What is needed: When a line in the entries below contains "Learning", tally it; give the tally with nothing added.

[Items from a data source]
*****
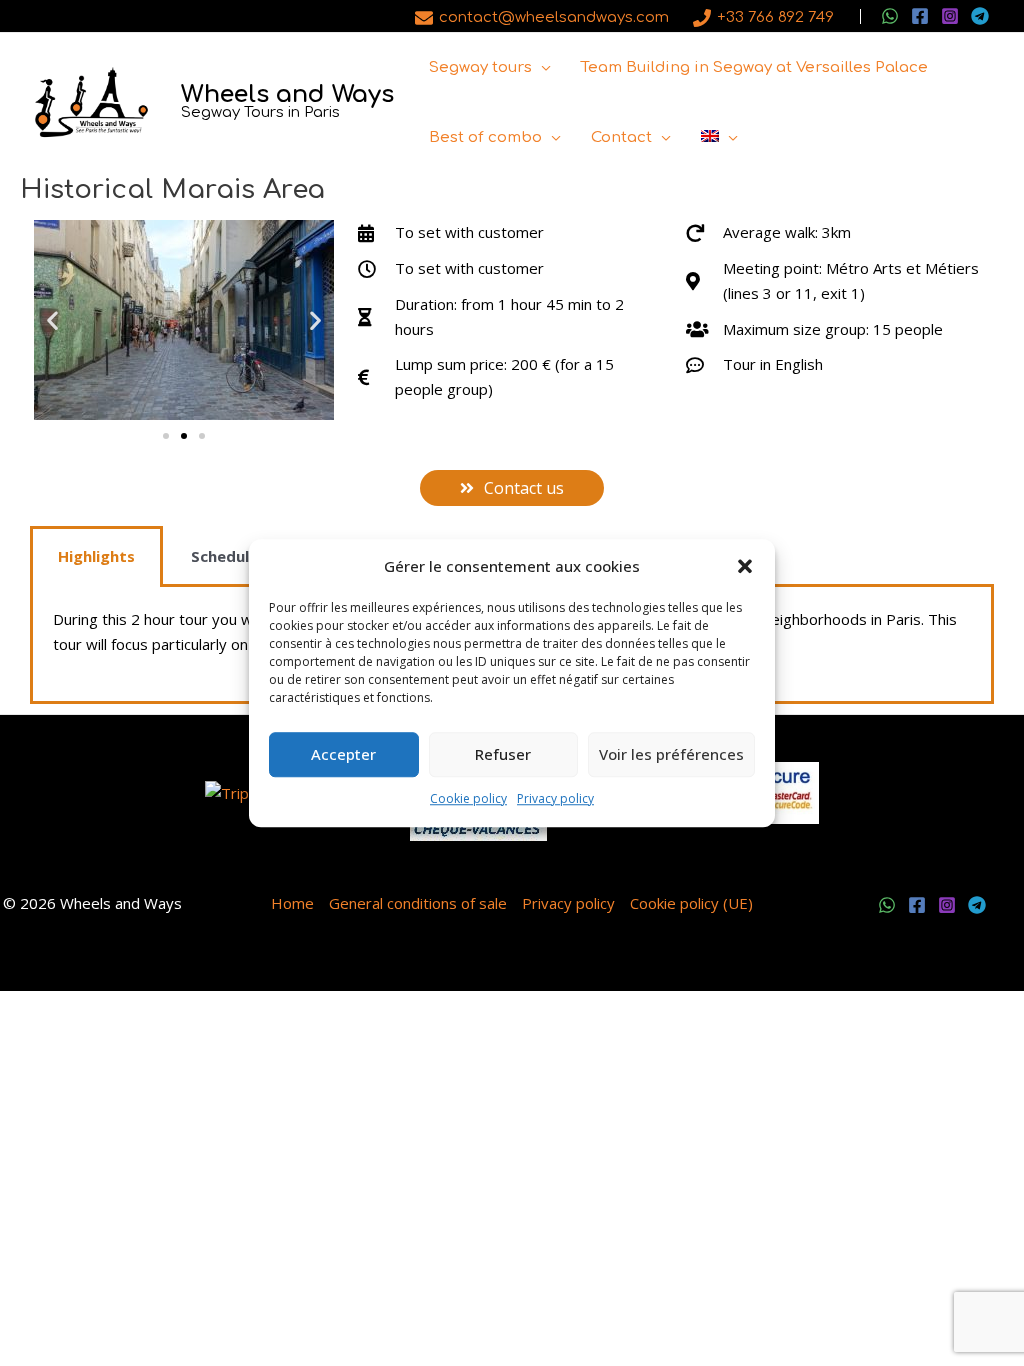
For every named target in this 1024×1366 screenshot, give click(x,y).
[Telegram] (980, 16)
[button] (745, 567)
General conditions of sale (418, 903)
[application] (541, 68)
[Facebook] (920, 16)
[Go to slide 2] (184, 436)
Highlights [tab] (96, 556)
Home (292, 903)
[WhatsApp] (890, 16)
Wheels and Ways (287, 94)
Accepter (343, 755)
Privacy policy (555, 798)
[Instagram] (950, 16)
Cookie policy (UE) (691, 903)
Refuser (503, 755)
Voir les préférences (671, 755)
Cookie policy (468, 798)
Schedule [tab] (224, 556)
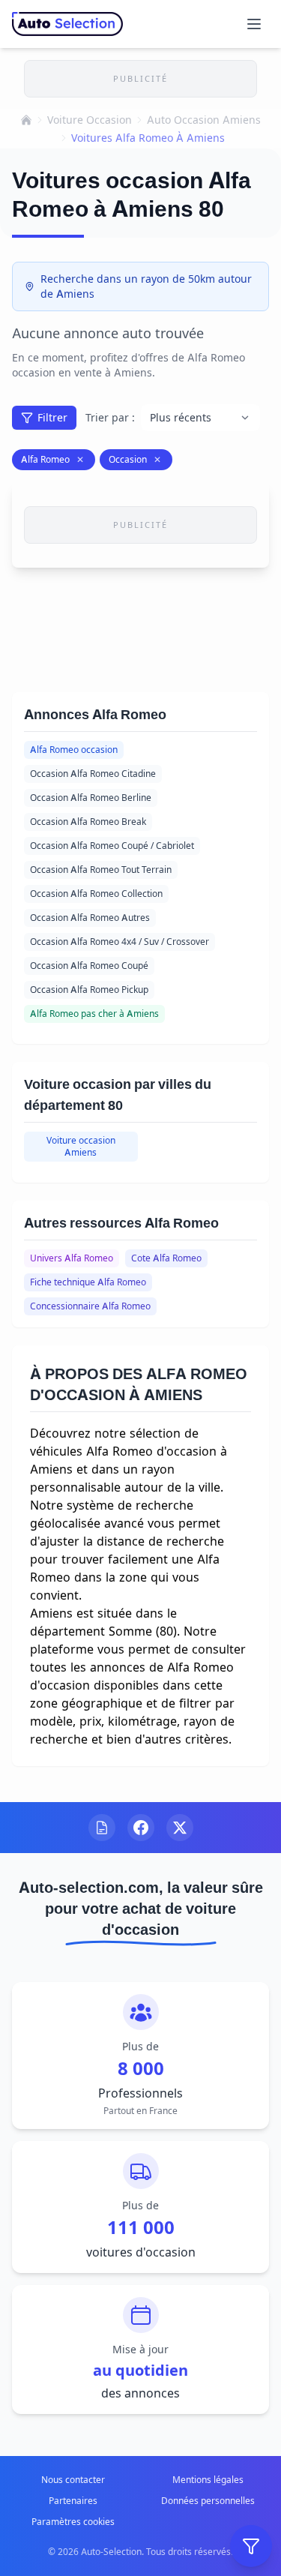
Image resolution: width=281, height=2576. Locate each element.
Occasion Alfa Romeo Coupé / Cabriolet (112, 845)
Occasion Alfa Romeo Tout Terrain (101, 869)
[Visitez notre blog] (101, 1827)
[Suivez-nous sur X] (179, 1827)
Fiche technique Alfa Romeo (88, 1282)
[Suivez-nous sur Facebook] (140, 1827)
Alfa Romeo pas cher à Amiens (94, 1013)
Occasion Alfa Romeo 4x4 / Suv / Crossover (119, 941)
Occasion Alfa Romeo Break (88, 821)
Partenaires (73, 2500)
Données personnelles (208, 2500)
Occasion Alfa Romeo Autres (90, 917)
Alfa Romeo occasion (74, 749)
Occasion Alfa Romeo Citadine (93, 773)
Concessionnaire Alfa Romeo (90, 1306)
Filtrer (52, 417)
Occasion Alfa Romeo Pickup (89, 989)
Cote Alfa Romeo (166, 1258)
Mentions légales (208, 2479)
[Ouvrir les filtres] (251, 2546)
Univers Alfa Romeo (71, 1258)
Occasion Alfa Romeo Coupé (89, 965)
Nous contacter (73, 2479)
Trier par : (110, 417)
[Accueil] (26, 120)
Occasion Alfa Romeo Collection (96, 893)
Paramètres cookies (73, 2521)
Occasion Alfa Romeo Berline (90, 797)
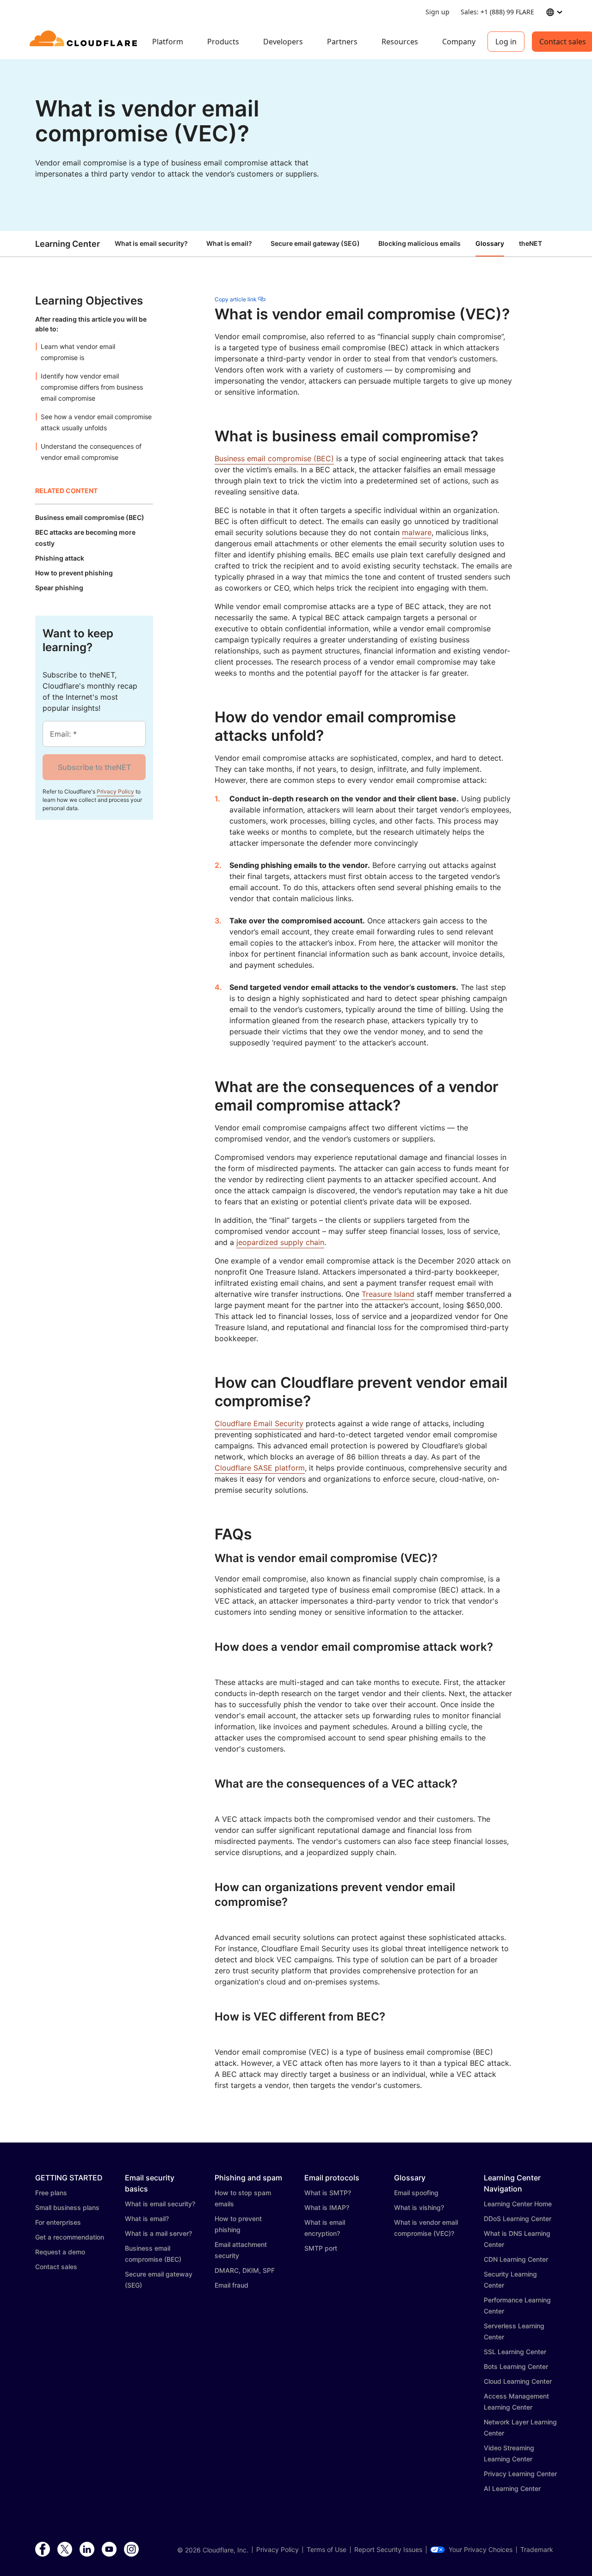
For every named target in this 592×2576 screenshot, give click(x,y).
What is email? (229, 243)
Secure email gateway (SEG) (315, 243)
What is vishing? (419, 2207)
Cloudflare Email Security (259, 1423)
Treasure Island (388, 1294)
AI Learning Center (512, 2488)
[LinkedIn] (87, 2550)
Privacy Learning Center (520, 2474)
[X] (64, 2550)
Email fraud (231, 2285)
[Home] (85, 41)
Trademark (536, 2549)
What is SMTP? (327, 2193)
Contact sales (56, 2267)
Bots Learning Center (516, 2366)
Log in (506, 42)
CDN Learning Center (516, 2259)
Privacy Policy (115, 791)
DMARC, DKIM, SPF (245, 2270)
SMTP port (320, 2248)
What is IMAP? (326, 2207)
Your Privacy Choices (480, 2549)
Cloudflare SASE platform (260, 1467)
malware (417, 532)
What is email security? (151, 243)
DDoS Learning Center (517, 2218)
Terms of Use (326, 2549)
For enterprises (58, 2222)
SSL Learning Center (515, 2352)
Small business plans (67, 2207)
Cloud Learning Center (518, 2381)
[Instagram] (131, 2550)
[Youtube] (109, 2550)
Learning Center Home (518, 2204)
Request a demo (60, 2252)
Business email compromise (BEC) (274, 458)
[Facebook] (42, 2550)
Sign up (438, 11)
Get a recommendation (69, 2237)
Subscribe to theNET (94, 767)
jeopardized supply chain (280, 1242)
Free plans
*****
Response below: 8